I don't really keep a diary or a journal, other than this silly thing, but I do make lists. Most of my lists are of the to-do variety, but I also keep longer-term lists, including lists of books that I've read.

My 2015 list was long, and now that I look at it, kind of crazy. Apparently, I'll read just about anything. Most of these books were library book sale books, purchased for less than a dollar.  A few of them made enough of an impression that I actually wrote about them; on the other hand, a few of them made so little impression that I forgot about having read them until I re-read my list.  The rest of them fall somewhere between those two extremes.  My 2015 list: 

The Gulag Archipelago, Alexander Solzhenitsyn.  I had to look up the English spelling of his name, again. 

Collected Letters of C.S. Lewis, Volume III, C.S. Lewis

Holy Days and Gospel Reflections, Heather King Read her blog, and then read everything else she has ever written. 

Men at Arms, Evelyn Waugh
Officers and Gentlemen, Evelyn Waugh
The End of the Battle, Evelyn Waugh

That Hideous Strength, C.S. Lewis

Wallenberg, Kati Marton.  No good deed goes unpunished. 

Anthem, Ayn Rand. Silly.  Just ridiculous.  I had never read anything of Ayn Rand's and felt that I should. Too stupid for words. 

How to be a Woman, Caitlin Moran.  1/3 genuinely funny and heartfelt memoir; 2/3 beat-you-over-the-head doctrinaire feminism. The 2/3 part made me tired. 

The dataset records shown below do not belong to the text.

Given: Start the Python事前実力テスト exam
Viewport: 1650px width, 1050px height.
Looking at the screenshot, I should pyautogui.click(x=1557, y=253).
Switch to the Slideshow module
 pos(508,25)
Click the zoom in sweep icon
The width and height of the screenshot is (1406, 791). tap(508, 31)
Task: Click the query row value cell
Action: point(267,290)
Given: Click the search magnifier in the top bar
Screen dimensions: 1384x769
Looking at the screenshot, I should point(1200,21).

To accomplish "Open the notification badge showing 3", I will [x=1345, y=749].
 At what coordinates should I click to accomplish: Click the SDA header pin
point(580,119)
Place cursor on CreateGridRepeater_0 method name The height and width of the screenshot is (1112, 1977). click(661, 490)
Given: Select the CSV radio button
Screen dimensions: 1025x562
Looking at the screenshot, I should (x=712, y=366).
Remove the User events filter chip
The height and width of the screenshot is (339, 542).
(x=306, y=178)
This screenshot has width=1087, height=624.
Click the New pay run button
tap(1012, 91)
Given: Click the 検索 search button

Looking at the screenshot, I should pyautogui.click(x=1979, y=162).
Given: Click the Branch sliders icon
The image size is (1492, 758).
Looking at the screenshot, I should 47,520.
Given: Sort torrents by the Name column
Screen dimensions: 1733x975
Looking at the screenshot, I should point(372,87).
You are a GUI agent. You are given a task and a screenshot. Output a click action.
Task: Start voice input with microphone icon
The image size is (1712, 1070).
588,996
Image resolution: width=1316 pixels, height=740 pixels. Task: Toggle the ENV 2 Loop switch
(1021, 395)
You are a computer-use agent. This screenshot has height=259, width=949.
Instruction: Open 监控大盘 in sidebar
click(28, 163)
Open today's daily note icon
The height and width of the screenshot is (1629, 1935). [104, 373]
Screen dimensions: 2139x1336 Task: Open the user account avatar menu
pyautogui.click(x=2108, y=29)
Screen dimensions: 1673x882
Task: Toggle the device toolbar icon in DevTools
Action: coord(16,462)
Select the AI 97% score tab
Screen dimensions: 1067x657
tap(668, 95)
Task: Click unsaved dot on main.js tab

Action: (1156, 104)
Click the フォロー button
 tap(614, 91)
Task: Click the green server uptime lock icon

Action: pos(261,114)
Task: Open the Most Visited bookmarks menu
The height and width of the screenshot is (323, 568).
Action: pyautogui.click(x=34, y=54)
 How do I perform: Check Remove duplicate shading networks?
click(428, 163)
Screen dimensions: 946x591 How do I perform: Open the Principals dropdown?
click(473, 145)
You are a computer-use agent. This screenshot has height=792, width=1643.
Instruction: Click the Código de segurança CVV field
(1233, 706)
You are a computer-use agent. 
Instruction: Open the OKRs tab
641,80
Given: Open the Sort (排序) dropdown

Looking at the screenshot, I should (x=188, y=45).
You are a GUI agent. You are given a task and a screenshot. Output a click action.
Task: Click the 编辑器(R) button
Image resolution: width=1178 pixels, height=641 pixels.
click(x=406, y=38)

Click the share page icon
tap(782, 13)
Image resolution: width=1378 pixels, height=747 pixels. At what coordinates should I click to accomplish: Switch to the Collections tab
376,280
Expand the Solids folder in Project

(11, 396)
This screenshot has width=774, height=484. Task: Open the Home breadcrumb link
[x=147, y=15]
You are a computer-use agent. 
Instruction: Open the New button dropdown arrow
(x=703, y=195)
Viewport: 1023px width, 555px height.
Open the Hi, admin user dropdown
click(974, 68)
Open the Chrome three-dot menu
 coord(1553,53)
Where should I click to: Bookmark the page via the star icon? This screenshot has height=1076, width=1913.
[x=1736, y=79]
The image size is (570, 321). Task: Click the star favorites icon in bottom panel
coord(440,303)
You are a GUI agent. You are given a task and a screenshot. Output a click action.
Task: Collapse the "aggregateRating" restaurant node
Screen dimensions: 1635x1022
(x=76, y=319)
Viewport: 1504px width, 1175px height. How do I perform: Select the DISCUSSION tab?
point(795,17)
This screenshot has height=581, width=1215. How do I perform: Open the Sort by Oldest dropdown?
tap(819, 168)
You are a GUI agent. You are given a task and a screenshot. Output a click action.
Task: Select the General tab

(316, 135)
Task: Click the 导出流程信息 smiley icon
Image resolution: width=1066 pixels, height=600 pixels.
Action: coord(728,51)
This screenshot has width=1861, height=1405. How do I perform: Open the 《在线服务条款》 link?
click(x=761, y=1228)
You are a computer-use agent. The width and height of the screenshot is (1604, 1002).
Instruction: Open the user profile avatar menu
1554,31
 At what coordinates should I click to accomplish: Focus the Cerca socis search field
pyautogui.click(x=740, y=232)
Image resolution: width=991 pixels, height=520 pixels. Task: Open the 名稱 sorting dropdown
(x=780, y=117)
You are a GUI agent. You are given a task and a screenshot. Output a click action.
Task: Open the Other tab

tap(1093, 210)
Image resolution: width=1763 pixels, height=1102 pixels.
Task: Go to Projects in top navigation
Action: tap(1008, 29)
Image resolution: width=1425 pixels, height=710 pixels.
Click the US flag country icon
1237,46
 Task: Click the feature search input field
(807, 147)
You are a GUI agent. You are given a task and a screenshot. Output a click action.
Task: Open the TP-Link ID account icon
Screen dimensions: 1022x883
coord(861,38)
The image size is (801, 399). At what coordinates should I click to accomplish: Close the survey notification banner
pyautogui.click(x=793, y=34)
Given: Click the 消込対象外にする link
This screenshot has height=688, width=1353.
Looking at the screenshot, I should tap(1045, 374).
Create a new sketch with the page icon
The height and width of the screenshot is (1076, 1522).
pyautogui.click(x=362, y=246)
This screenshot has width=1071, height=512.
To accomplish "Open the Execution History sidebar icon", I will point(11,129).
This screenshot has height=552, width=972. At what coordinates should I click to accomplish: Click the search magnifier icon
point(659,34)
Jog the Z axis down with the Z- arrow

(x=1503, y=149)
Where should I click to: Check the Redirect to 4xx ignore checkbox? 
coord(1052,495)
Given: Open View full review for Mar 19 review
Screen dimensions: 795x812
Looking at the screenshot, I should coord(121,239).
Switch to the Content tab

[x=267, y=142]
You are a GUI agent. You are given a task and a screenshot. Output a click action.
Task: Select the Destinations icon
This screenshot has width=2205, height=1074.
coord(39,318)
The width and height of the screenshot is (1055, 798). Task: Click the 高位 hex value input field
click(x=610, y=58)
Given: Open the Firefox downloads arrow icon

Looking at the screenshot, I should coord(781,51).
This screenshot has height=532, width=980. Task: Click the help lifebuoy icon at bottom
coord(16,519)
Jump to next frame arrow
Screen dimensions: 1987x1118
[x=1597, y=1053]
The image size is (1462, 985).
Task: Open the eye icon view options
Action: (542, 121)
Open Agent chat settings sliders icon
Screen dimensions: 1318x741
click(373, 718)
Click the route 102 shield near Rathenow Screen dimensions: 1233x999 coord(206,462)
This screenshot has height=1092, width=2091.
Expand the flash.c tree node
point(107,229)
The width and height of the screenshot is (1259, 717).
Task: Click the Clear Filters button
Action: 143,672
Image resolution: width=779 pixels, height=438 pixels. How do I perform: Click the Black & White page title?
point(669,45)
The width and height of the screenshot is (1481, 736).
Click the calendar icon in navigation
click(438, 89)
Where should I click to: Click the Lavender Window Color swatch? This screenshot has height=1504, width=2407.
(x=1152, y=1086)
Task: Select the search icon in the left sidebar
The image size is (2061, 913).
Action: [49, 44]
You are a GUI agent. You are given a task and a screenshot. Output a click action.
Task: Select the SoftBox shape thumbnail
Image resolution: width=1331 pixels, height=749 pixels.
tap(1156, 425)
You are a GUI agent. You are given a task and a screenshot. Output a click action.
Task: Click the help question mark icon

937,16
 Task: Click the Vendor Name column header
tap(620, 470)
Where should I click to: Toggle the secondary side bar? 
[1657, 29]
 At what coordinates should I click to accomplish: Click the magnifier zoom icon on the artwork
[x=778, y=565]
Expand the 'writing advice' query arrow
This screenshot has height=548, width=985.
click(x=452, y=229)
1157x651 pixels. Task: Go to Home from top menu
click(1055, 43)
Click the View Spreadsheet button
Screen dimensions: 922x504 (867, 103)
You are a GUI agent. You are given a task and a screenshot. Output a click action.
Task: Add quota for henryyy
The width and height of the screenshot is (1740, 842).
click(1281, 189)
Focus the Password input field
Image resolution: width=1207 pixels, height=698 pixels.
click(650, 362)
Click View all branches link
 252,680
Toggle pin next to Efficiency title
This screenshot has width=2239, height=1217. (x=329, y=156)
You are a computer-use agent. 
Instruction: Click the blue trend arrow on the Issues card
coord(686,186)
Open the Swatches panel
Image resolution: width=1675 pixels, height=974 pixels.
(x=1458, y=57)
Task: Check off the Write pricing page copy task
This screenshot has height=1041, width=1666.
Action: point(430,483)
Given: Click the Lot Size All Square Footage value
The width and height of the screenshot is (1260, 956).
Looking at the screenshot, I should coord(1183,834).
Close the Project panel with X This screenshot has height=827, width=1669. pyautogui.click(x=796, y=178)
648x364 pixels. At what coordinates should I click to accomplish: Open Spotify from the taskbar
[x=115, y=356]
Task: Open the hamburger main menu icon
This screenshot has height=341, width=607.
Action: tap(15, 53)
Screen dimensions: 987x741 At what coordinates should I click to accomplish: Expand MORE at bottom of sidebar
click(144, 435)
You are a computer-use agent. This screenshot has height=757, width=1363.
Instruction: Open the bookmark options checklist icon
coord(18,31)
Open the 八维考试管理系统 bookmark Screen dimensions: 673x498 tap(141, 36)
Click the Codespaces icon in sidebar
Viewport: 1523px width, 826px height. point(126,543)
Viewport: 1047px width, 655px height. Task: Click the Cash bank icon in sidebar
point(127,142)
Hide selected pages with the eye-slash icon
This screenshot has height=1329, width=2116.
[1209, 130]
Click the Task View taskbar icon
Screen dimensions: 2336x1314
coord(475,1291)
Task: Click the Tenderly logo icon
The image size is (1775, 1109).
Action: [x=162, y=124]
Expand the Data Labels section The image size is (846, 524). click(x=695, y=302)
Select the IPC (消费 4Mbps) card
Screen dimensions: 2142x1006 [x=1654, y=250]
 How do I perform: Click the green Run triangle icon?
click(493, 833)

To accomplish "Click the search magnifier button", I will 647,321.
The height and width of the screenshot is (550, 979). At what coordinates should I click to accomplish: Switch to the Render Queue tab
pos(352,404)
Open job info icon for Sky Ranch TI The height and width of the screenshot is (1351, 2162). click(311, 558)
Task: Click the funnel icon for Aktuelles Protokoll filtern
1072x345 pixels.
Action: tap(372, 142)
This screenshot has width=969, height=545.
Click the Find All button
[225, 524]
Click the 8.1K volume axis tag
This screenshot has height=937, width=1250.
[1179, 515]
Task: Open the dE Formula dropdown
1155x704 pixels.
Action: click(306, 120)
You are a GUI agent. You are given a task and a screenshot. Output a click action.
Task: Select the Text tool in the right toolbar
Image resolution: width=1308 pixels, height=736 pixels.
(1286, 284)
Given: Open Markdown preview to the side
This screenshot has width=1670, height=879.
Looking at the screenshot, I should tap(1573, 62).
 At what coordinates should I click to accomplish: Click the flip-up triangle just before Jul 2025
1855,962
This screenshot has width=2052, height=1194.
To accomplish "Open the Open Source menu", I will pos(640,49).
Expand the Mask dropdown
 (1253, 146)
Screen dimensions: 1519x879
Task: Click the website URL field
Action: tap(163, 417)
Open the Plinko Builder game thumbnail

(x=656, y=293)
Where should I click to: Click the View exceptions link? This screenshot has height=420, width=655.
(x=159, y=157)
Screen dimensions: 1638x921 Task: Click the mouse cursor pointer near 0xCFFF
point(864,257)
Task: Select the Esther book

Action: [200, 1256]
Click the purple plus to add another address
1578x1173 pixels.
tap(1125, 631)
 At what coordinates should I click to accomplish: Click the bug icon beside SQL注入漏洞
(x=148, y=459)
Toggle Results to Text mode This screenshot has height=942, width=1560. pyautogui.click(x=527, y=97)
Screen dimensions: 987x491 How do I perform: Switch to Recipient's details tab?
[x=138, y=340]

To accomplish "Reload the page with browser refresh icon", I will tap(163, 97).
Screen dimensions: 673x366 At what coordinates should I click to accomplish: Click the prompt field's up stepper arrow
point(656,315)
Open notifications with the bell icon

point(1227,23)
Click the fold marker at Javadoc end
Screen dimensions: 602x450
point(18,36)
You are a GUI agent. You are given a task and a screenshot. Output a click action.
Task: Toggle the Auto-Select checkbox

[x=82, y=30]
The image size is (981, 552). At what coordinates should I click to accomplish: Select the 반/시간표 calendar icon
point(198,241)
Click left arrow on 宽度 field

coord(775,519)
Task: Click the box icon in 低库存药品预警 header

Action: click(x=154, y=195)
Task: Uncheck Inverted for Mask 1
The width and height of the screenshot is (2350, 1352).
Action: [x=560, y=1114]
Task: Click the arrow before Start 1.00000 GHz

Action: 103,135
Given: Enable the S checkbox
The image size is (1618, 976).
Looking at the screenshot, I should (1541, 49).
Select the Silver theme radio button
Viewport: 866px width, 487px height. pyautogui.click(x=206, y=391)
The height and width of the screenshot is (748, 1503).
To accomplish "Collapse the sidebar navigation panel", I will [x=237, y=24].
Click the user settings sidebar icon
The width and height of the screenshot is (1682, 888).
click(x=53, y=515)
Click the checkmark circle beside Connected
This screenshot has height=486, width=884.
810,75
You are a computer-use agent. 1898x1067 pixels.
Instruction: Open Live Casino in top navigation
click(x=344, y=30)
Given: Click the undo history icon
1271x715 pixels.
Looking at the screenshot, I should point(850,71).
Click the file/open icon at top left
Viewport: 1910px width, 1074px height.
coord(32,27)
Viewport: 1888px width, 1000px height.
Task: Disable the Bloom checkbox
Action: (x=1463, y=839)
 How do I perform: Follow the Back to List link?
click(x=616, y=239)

Whose Body? Dorothy L. Sayers

The Elements of Style, E.B. White and William Strunk, Jr. 

Eats, Shoots, and Leaves, Lynne Truss.  I approve of a zero-tolerance approach to punctuation. 

Eminent Victorians, Lytton Strachey

American Heritage History of the United States, Douglas Brinkley

De Profundis, Oscar Wilde

Sometimes I Feel Like a Nut, Jill Kargman

The Lords of Discipline, Pat Conroy. This was one of my 14-year-old's summer reading selections--we took turns.  

The Soviet Communist Party, Ronald J. Hill and Peter Frank.  I don't know what I was thinking.  Lent maybe?  Penance?  Anyway, I knew more about the Soviet Communist Party after I read this than before I had read it. So there's that. 

To Asmara, Thomas Keneally

Offshore, Penelope Fitzgerald. My favorite Penelope Fitzgerald, but they're all so good.  I don't know how she did it. 

Circle of Friends, Maeve Binchy

Tales of the City, Armistead Maupin. I liked this so much better than I expected to. 

Who Killed My Daughter? Lois Duncan. I loved Lois Duncan's paranormal YA novels when I was growing up, and was so sorry to learn that her daughter had been murdered.  Sadly, this book is a scatter-brained foray into occult psychic phenomena, and I couldn't finish reading it. Too crazy. 

The Secret Letters, Abby Bardi.  Abby Bardi was one of my college instructors; I took three classes with her.  I liked this novel a lot; believable and very funny. 



The Worst-Case Scenario Handbook, Joshua Piven and David Borgenicht

The Chaneysville Incident, David Bradley

If You Can't Say Something Nice, Calvin Trillin. Useful 1980s political and cultural background for something I'm writing. 

A Way of Life Like Any Other, Darcy O'Brien

Life Lessons from the Hiding Place, Pamela Rosewell Moore

The Loved One, Evelyn Waugh

Well, that actually looks even weirder in (electronic) print than it does in my chicken-scratchy handwriting in the back of my 2015 planner.  Not really a unifying theme here, although the list does tend to skew in favor of dead English authors and 20th century killing fields.  The party never stops.